Task objective:
No pictures go into the copy. Write out exactly the lines below from the one containing "Open the dropdown arrow beside the gear icon" through the one containing "Given: Open the therealjenshah username link".

Data under study:

BEGIN

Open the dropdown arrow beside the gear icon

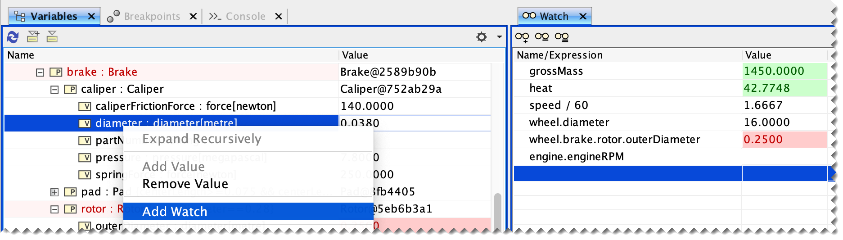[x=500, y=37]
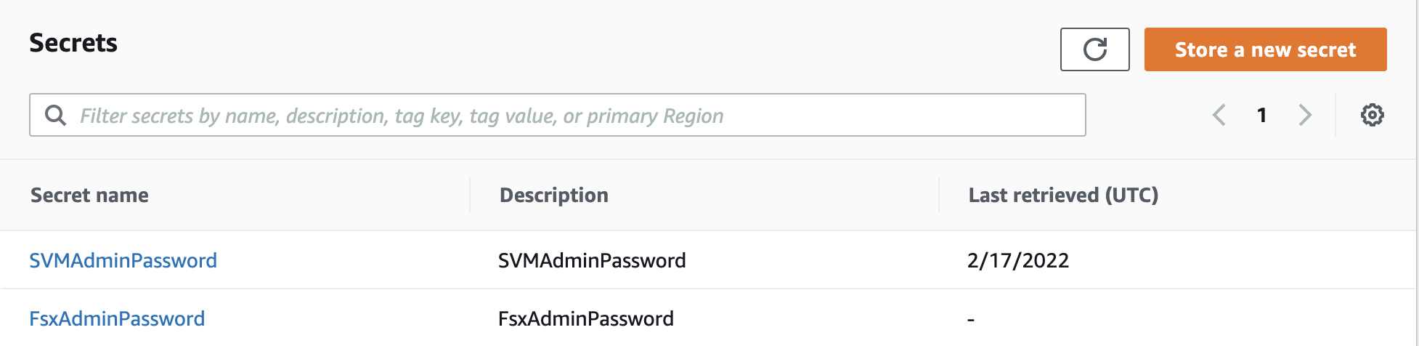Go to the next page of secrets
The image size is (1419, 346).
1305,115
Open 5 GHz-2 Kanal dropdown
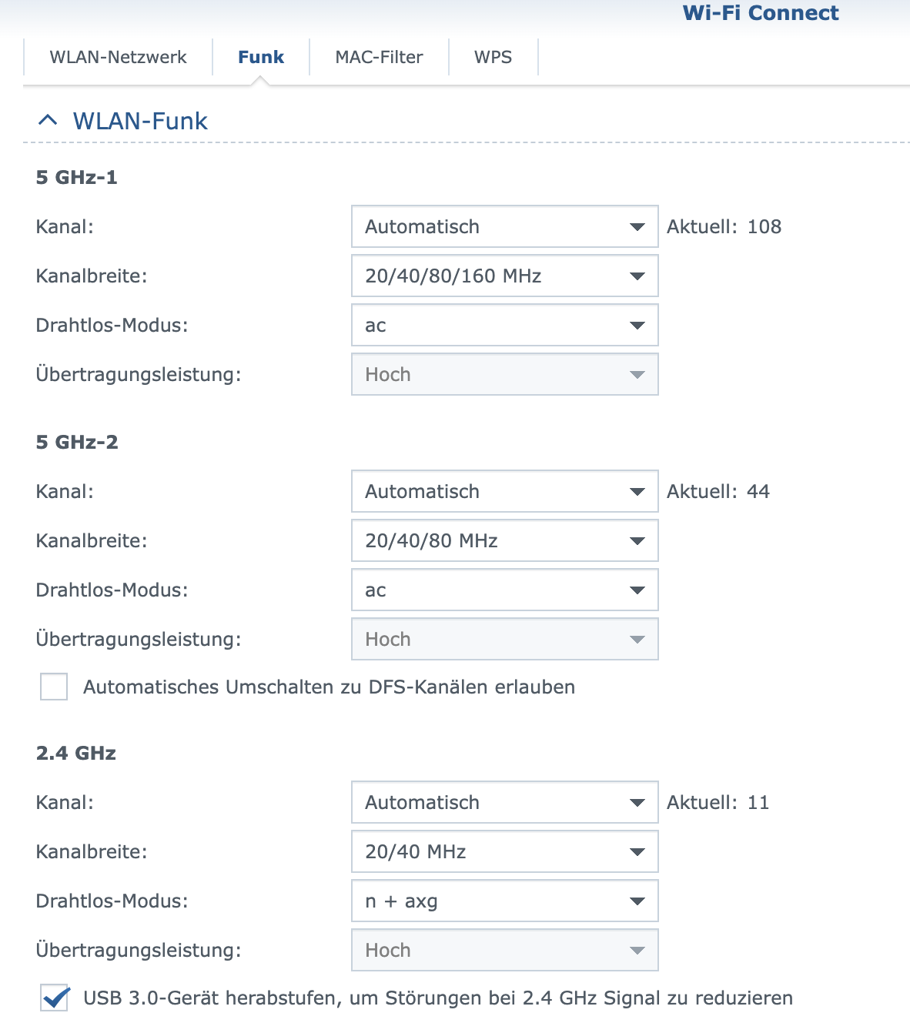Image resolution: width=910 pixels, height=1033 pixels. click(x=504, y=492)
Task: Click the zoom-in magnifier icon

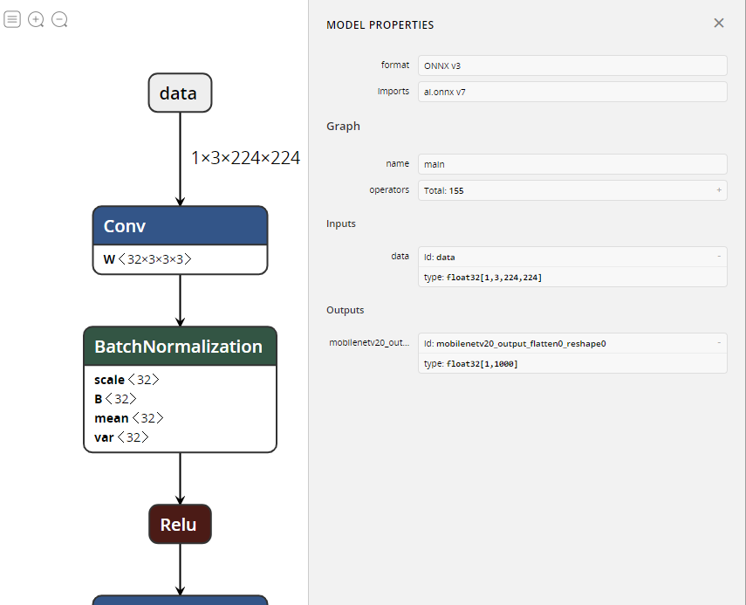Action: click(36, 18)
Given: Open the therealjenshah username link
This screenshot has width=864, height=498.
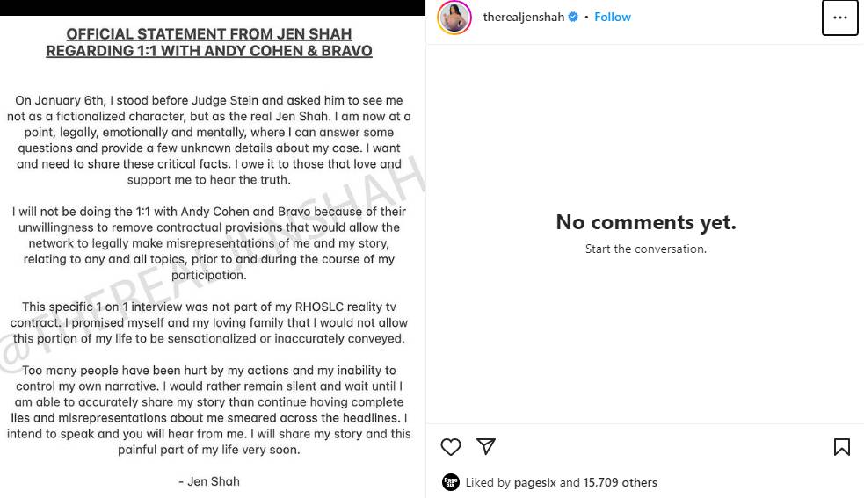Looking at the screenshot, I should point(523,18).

END
BEGIN

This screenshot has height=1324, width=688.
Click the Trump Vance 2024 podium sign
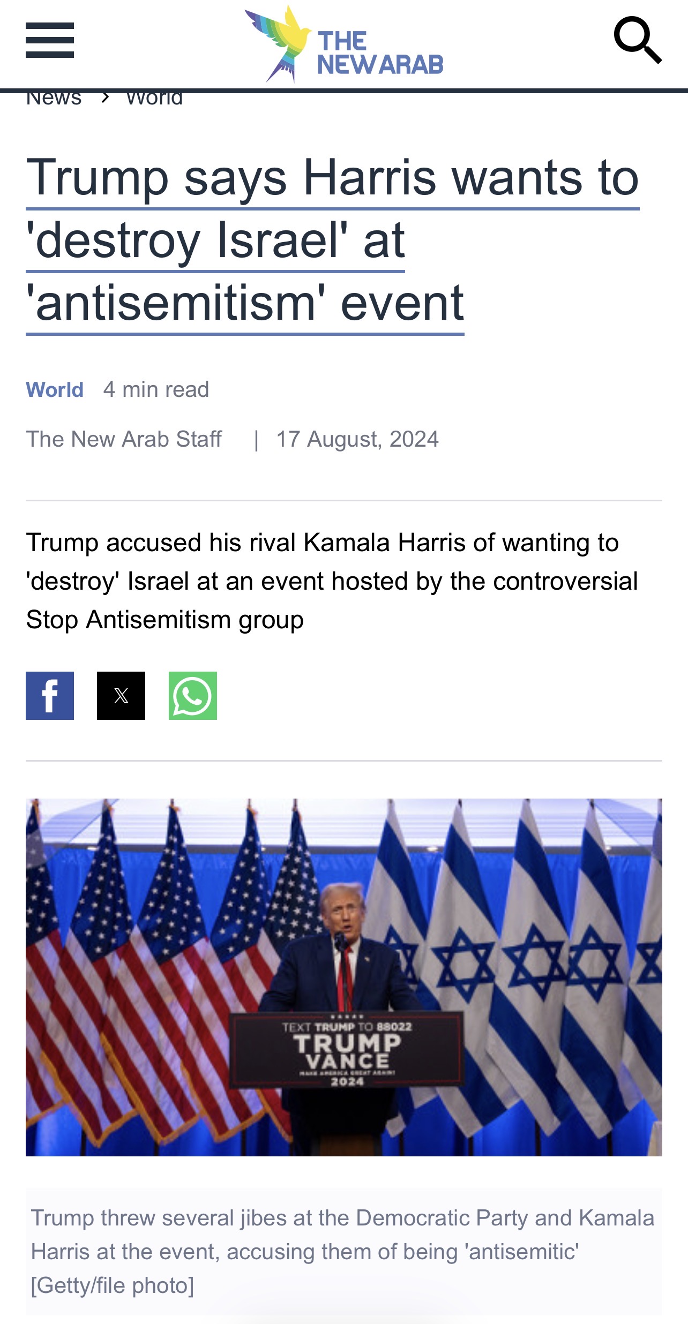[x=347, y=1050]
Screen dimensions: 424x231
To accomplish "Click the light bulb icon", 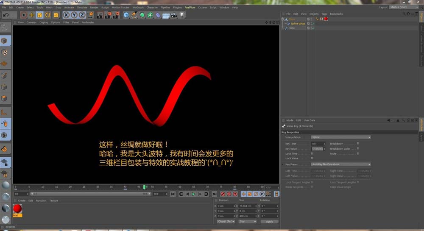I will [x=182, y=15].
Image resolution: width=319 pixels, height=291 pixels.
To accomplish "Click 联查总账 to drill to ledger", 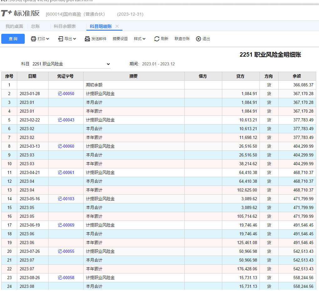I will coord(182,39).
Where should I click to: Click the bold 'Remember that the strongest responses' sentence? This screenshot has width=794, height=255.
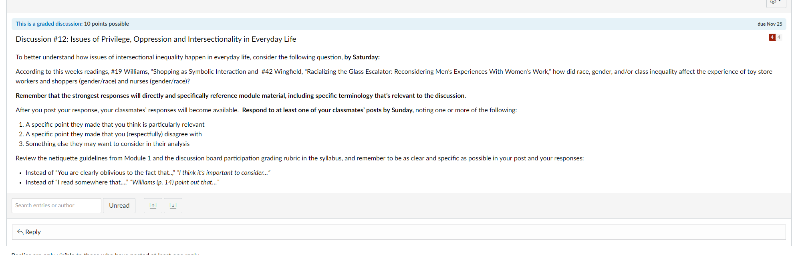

END

Solution to the problem:
Open the dropdown arrow beside the gear icon

[x=500, y=37]
Go to the next page of secrets
The image size is (1419, 346).
1305,115
Open 5 GHz-2 Kanal dropdown
Image resolution: width=910 pixels, height=1033 pixels. click(x=504, y=492)
Task: Click the zoom-in magnifier icon

Action: click(36, 18)
Given: Open the therealjenshah username link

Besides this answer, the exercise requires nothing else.